(円卓)デジタル教科書公開方法の検討を

公益財団法人教科書研究センター参与 細野 二郎

たくさんの教科書・教材会社などがデジタル教科書の開発を進め、指導者用デジタル教科書は、先進的な学校では既に日常的に使われている。

また、文科省も2019年度からの学習者用「デジタル教科書」の解禁を目指して、関連法案の提出を行っている。

筆者も教科書研究センターで行われたデジタル教科書の研究プロジェクトに参加したが、デジタル教科書の開発と普及の速度はかなり速い。

機器の技術進歩に合わせて、新しい機能が備わったデジタル教科書が開発され、学校では、電子黒板やタブレットの一人1台導入といった環境整備が進んでいる。

学校での使用が着々と進んでいる中で、一般の人々は、どれだけデジタル教科書について知っているのであろうか、疑問に思うところである。残念ながら、ほとんど認知されていないのが現状であろう。

以前、マスコミ関係者が取材で、センターを訪れた。その際、「デジタル教科書は話には聞くけれど、見たこともなければ、触ったこともないですね」と言っていた。「どこに行ったら見ることができるのでしょうか」と逆に質問を受ける始末である。

マスコミ関係者ですら本物を見たことがない、というのが実態である。事実、デジタル教科書は、一般の方にはまだ公開されていない。

また、先日、教師の卵を育てる教育系の大学院を訪ねて、これから学校の教員になる学生たちと話をした。彼らも皆、デジタル教科書を見たことがないと言っていた。
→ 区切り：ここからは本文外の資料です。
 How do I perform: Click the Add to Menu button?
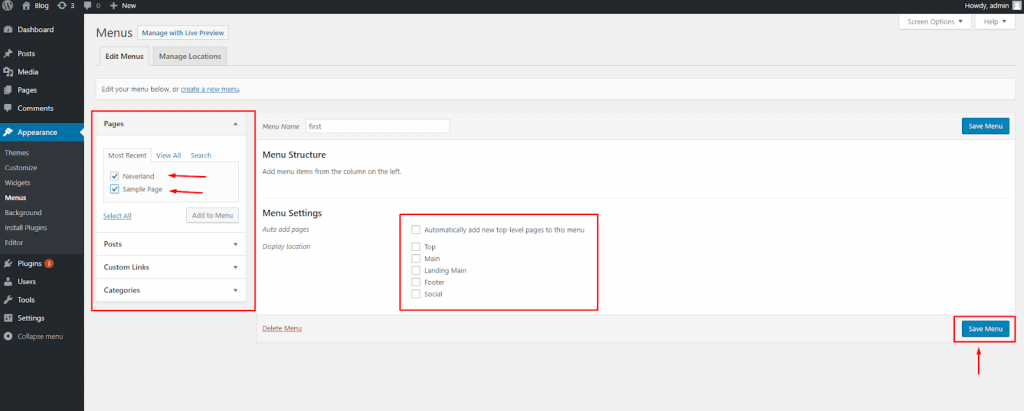pyautogui.click(x=212, y=215)
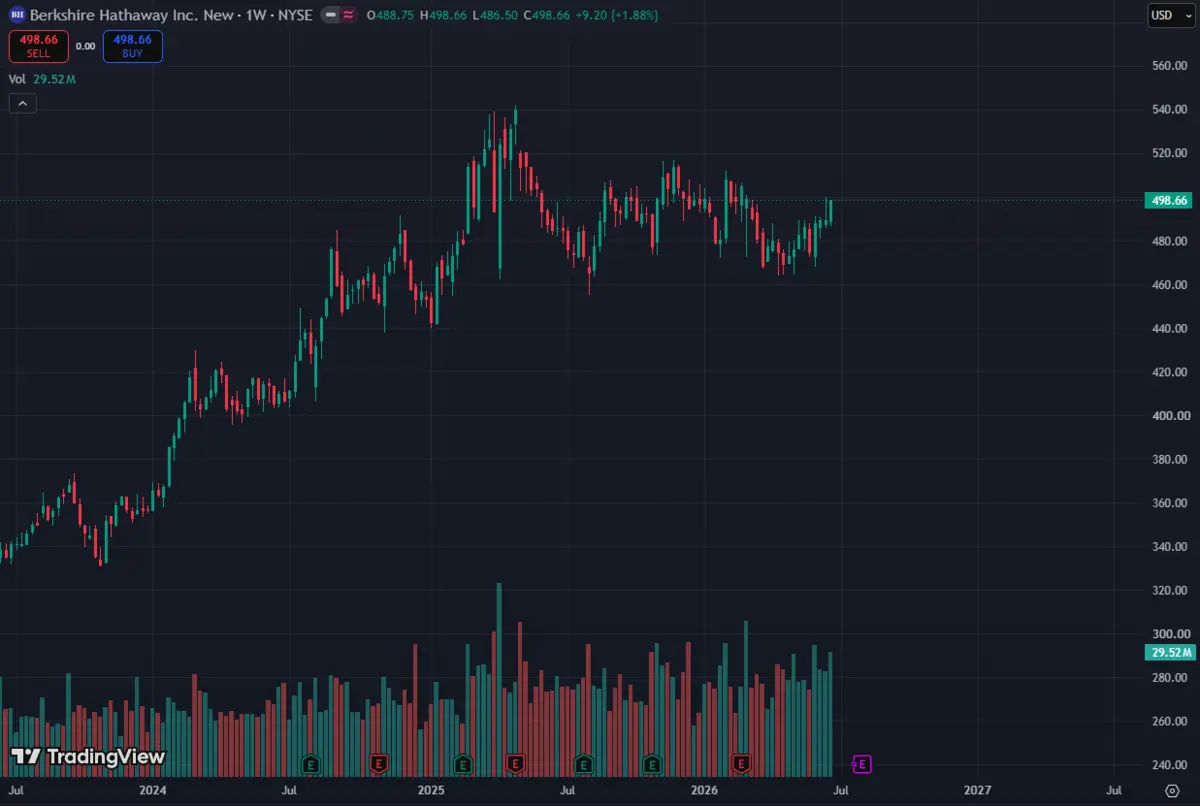Click the BUY 498.66 button
This screenshot has width=1200, height=806.
tap(132, 46)
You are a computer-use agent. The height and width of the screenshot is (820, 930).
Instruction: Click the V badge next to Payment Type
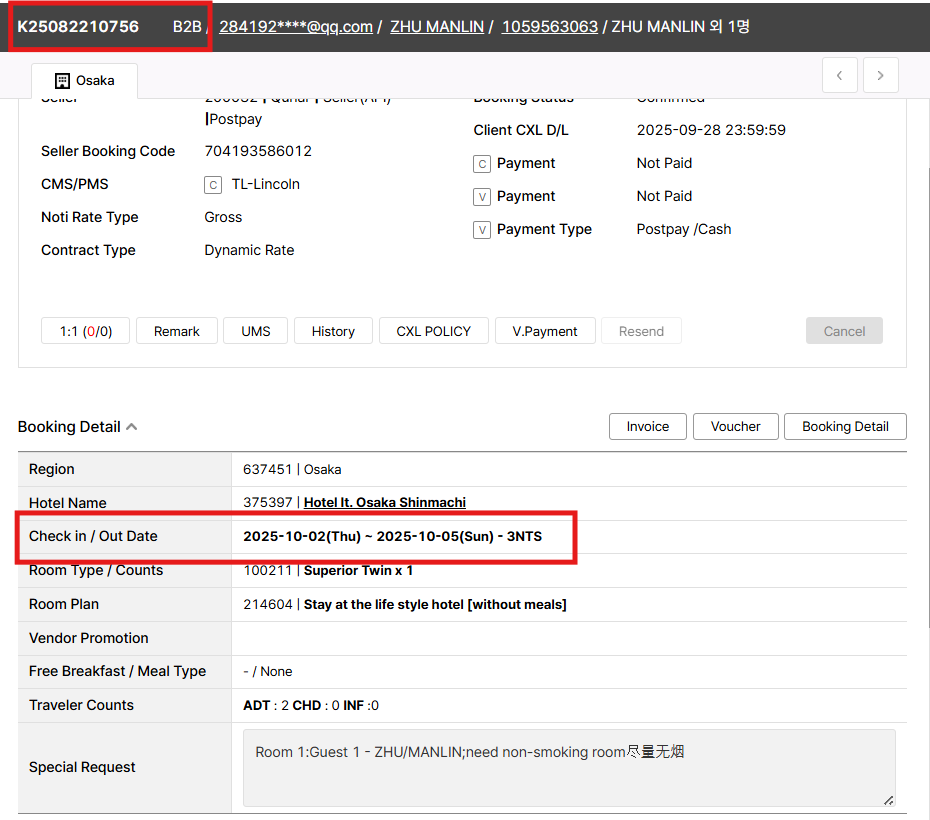pos(482,230)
別の大学院の先生は、研究のためにデジタル教科書を見たいと思っているのだが、いろいろな制約があって入手しづらく困っているとも言っていた。
研究者ですら自由に見ることができていない。

これからデジタル教科書が日本の学校に普及していくためには、学校現場だけではなく、研究者や学生、保護者や一般の方にもどのようなものか、どのような効果があるのかを知ってもらう必要がある。

デジタル教科書には著作権などいろいろな制約があるが、教育委員会や学校といった狭い範囲ではなく、広くあまねく知ってもらうためにはどのような方法があるのか、知恵を絞っていく必要があろう。